Fırat
Ben hep sinirli bir adam olmuştum. Öfkem hep aklımdan öndeydi benim. Pişmanlıklarım çoktu bu yüzden . Bu öfkenin bedelini ahalinin beni dengesiz sanarak ödedim yıllarca. Kimse gelip neden sinirli olduğumu anlamadı. Belki de anlamaya çalışmadı. Öfke örtüsünü kaldırıp sebeplerini görmek bir çok insana ağır geldi. Biliyorum.
İnsan gördüğüne alışıyormuş . Ben soru sorulmamasına alışmışım meğer. Peri kızının merakı avuçlarımı terletiyordu. Geldiğimden daha mutlu ayrılıyordum Aslanlı Konak'ından. İçimdeki bilinmezlik düşündükçe büyüse de bu işin sonunda Sema ile evlenmemek bile bir lütuftu benim için.Arabaya bindiğimde telefona sarıldım.
"Akif , koçum benim için Dicle Aslanlı' yı araştır bakalım. Çayına attığı şekere kadar öğreneceksin."
Karşı taraftan onaylayan bir ses geldi. Zaten gelmemesi mümkün müydü? Adımı duyunca bile dizleri titremeyen tek kişi karım olmaya hazırlanıyordu. Çarpık bir gülümseme peydah oldu yüzümde. Eve varmak çok sürmemişti. Annem omzuma dokundu.
"Oğlum bak buna evlilik derler: Ya mutlu olursun ya da mutsuz ölürsün. Benden sana anne tavsiyesi iyi düşün taşın. O kız dışarından iyi duruyor durmasına da...İçi beklediğin gibi olmazsa canı yanan sen olursun."

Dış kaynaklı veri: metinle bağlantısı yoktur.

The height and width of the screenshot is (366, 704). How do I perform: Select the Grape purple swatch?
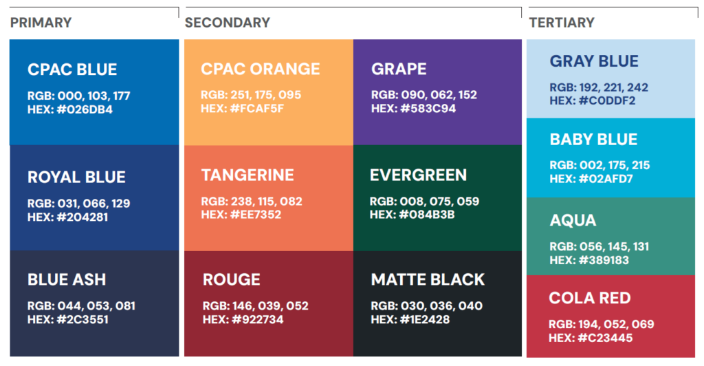437,92
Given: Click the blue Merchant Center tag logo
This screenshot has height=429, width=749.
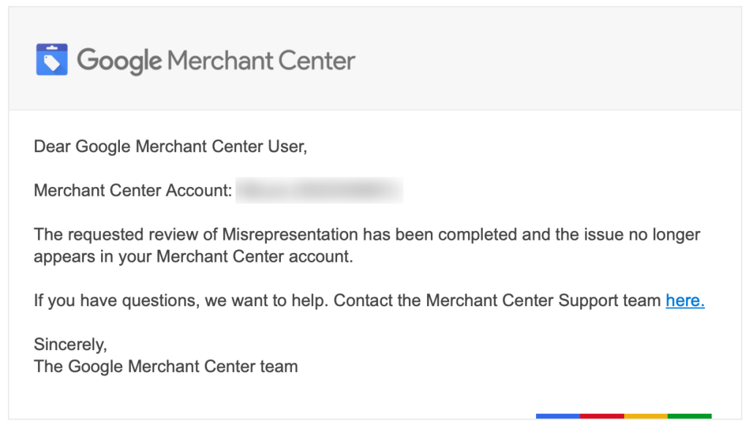Looking at the screenshot, I should pos(51,59).
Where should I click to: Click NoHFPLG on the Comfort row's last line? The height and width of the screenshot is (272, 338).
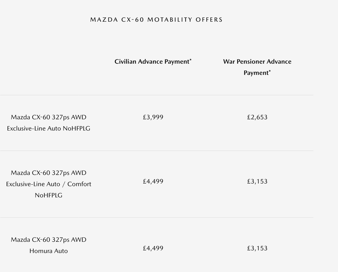coord(48,195)
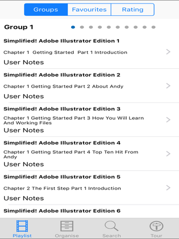Jump to last group page dot
Viewport: 179px width, 239px height.
[154, 27]
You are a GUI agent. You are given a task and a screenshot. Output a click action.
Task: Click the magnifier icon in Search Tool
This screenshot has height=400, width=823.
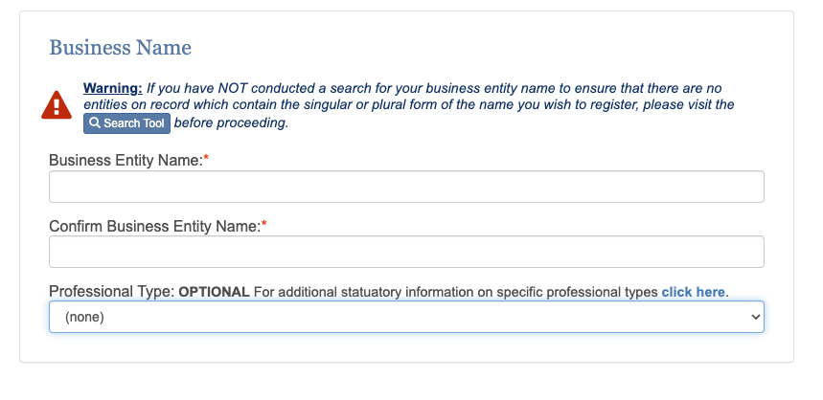point(95,123)
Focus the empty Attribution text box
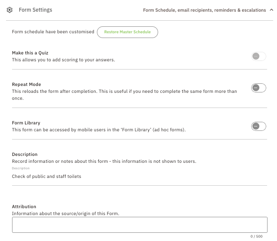Image resolution: width=277 pixels, height=241 pixels. coord(140,225)
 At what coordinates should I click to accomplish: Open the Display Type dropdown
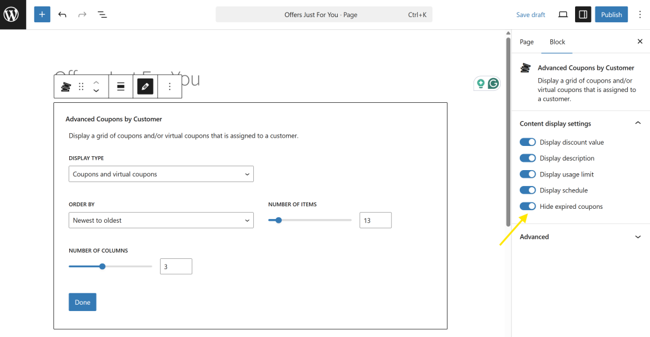pyautogui.click(x=161, y=174)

" Ne yapayım anne? Simay'ın ölümüne sebep mi olayım ha?"
" Ya ben onu mu diyorum? Başka yol bulmaya
çalışırız."
"Evet evet , hani şu kız gelmese evleneceğim kız gerçekten en değişik yol anne."
" Ne bileyim oğlum ? Birinizi korusam diğeriniz yanacaksınız. Bir anne hangi evladına kıyacağına nasıl karar verir?"

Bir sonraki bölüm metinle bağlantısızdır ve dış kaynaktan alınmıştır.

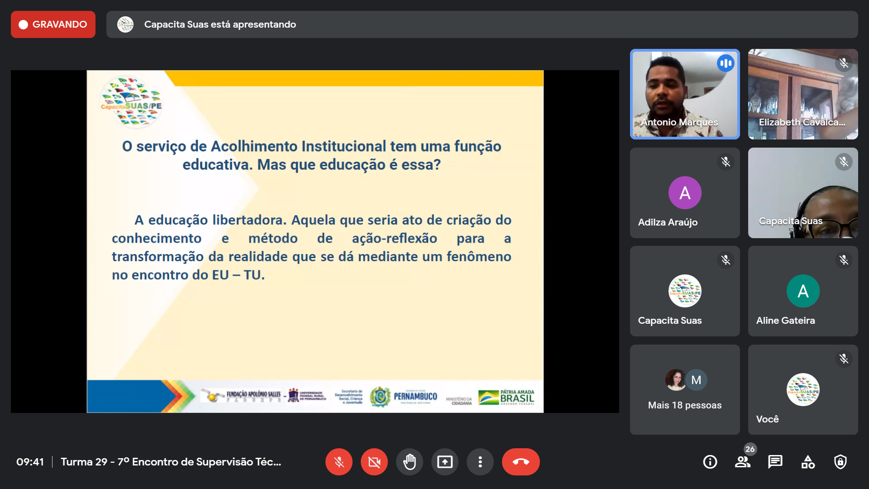Screen dimensions: 869x489
Task: Select the Aline Gateira participant tile
Action: tap(802, 291)
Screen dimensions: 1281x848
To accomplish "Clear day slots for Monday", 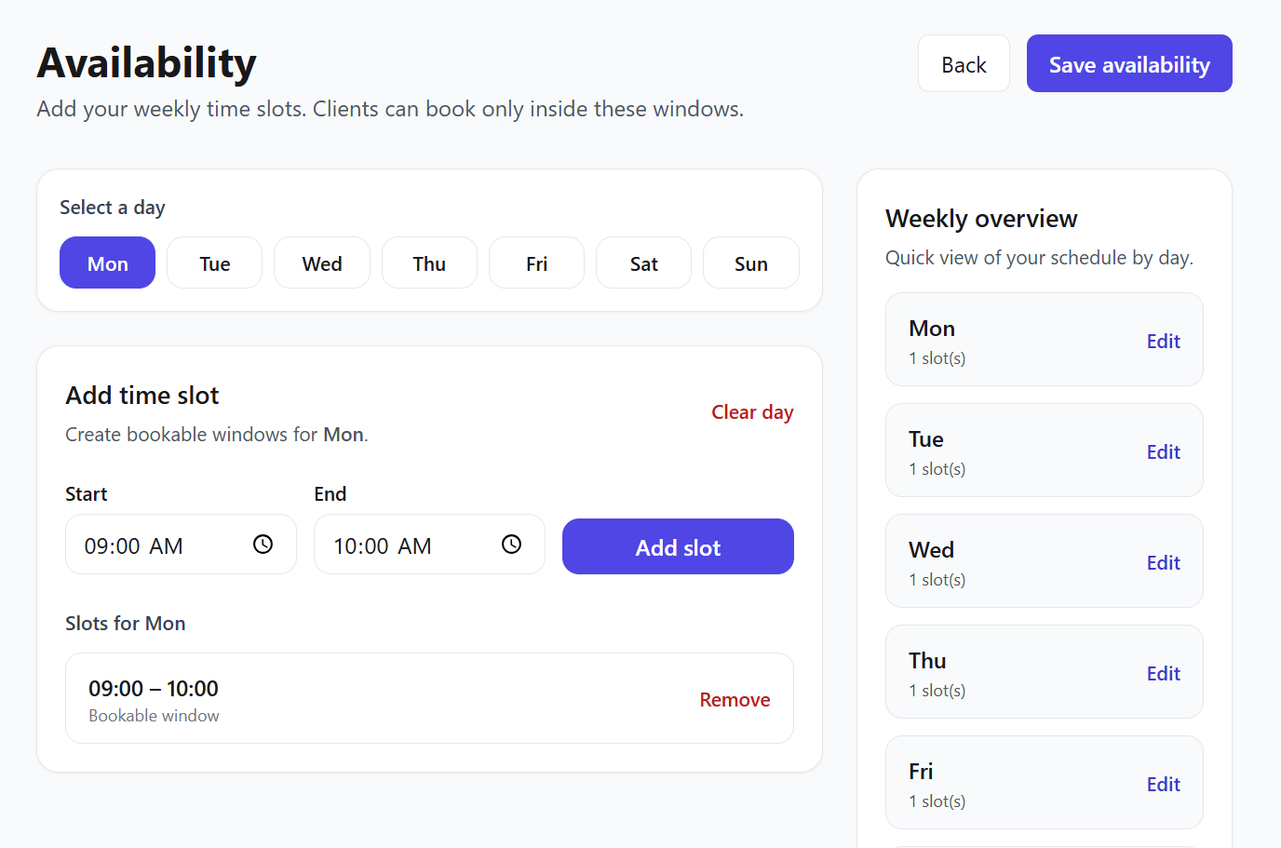I will coord(752,412).
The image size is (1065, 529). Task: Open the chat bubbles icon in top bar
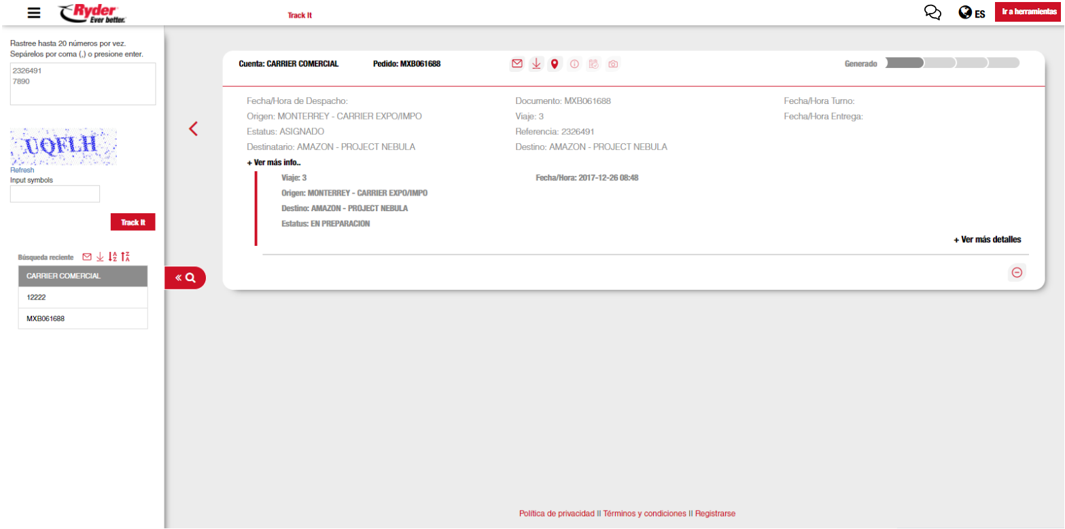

" Töre belli anne. Büyük kız dururken küçüğünü almak bana yakışmaz. Hem Allah büyük. Belki çok mutlu olurum." Bu sözlerim birer temenni değil, bir öngörüydü.

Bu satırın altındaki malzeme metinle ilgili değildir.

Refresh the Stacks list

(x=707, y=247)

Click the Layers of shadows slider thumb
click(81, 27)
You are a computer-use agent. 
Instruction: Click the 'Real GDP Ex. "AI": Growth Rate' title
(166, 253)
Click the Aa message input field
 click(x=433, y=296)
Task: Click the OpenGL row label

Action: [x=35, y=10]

" İnşallah oğlum , inşallah senin dediğin olur."
Annem sözünü bitirdiğinde babam yanına çağırdı.
Onları anlıyordum: Kan dökülmeden bu meseleyi çözmek istiyorlardı." Fırat gel bakalım aslanım. Baba- oğul bir konuşalım." dedi Mehmet Bey.
"Konuşalım baba."
" Şu gönlümden geçen ne senin için ne de Simay için bu değildi. Ben ikinizin de mutlu, huzurlu birer yuva sahibi olmasını isterim. Keşke şanlı birer düğünle evlendirseydim sizi .Sen de biliyorsun, Simay yaptı bir cahillik. Allah biliyor ya, inşallah bu işin sonunda o da üzülmez."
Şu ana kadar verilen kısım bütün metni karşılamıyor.